Zurnada peşrev olmaz ne çıkarsa bahtına derler ya ben de iki tane fotoğraf göreceksiniz diyeyim ve başlığa geleyim. Evet iki tane fotoğraf göreceksiniz. Bu yazıdan önce. Biri çok güzel sayılmasa da huzur veren bir doğa manzarası diğeri içine bol deterjan dökülmüş bir leğeni andıran bir manzara. Birinin ismi “yazı” birinin ismi “tura” olacak. Olacak diyorum çünkü henüz koymadım. Malum isimlerini fotoğrafları bloğa yerleştirirken yazacağım. Bir tarafı doğa harikası bir tarafı çamaşır leğeni olan yer aslında aynı yer. Gediz Nehri. Paranın iki yüzü gibi. Yol kenarında duruyorsun yüzünü sağa döndüğünde harika bir manzara sola döndüğünde de bir çamaşırhane görüyorsun. Adım atmıyorsun, olduğun yerde dönüyorsun ama kilometrelerce gitmiş gibi oluyorsun. Eğer benim gibi fotoğrafta varyasyon arıyorsan değişik açılardan çekmek istiyorsan tek karede birden fazla mesaj vermek istiyorsan giriyorsun suya batıyorsun çamura başka bir fotoğraf çekiyorsun. Çıkıyorsun.

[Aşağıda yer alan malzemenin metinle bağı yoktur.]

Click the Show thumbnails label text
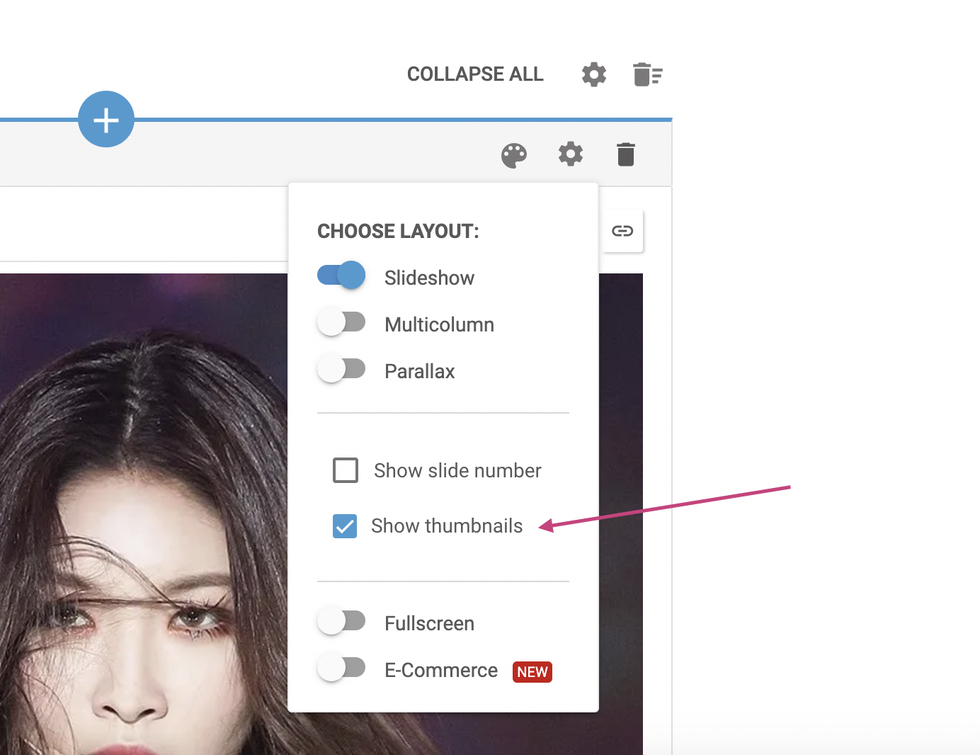The height and width of the screenshot is (755, 980). point(446,526)
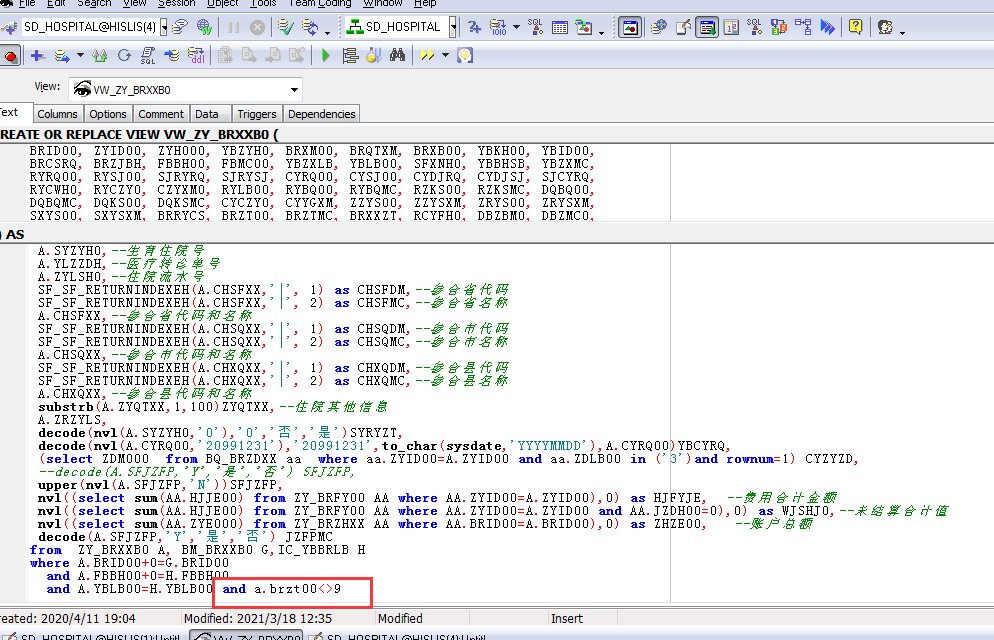This screenshot has height=640, width=994.
Task: Toggle the highlighted editor window toolbar button
Action: point(706,27)
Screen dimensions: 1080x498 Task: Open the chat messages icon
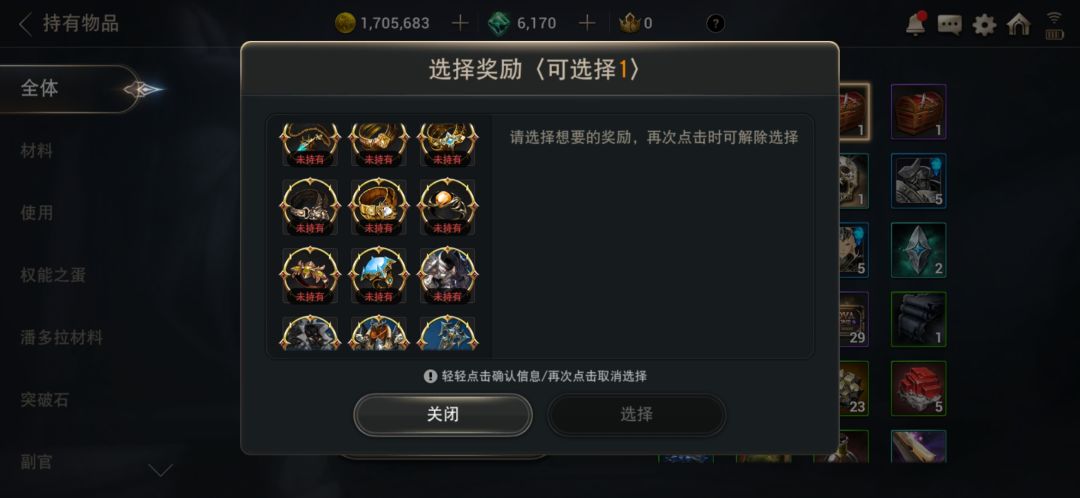(950, 25)
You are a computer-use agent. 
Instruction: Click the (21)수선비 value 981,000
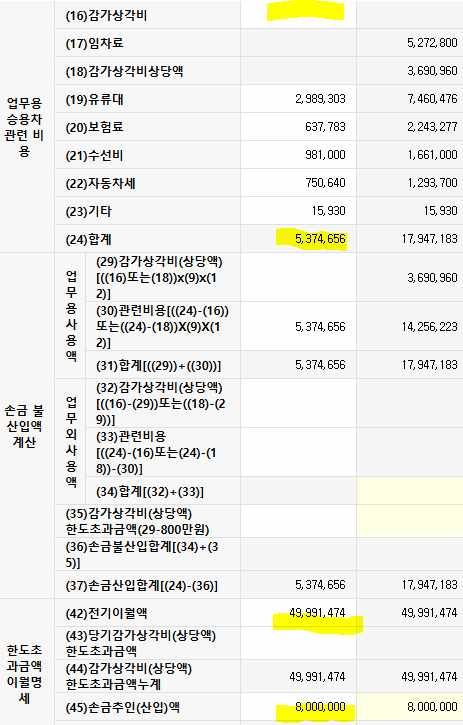325,155
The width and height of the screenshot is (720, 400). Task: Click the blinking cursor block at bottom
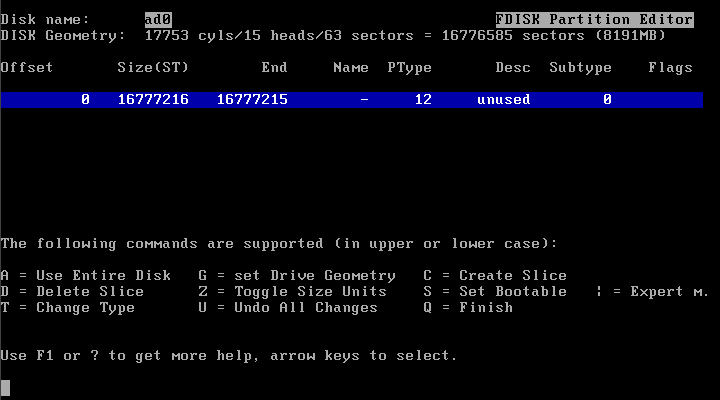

Gediz Nehri’nin kirli olduğunu sağır sultan bile biliyor. Yıllardır temizlemek için uğraşıyorlar. Lafta. Birşeyleri çözmek, düzeltmek, onarmak istemeyen büyüklerin her zaman yaptığı şey yapıldı. “Komisyona havale edildi”. Bürokrasi dilinin en komik değimidir bu. Bir konu komisyona havale edildi mi o konunun çözülmeyeceğini komisyona havale eden de, komisyonda çalışan da, komisyonda çalışmayan da, sorunun muhattapları da, muhattabı olmayanlar da kısacası herkes bilir. Gediz de öyle oldu. Komisyon değil, birlik kuruldu. Gediz’i en çok kirleten il, birliğin başkanı seçildi. Seçildi ki daha çok kirletsin. Başka da bir şey yapılmadı zaten.
Yılın son günü eylem yaptılar orada. O da göstermelik. Balık tutacaklardı göya. “Balık yerine terlik çıktı” diye yazdım. Halbuki o kirlilikte terlik bile dayanamayacağı için oltalara takıp getirdiler. Epi topu 15 dakika sürdü eylem. Sonra dağıldık. Evli evine köylü köyüne, gazeteci gazetesine. Herkes yarım bıraktığı akşam nerede içeceğinin hesabına kaldığı yerden devam etti.
“Ben süperim” demiyorum, “çevreyi en bi acaip korurum” hiç demiyorum. Kirlilik sadece siyah olmaz. Ancak şunu biliyorum. Gediz’in güzel yüzünü, çirkin aslını çekerken kulaklarımda tek bir şarkı çınladı. Yıllar öncesinden Yeni Türkü’den… Telli turna. Hepsi değil, sadece şu mısrası… “Biz büyüdük ve kirlendi dünya…”
Olan budur. Yazı da budur tura da. Kirli de budur temiz de. Zengin de budur fakir de.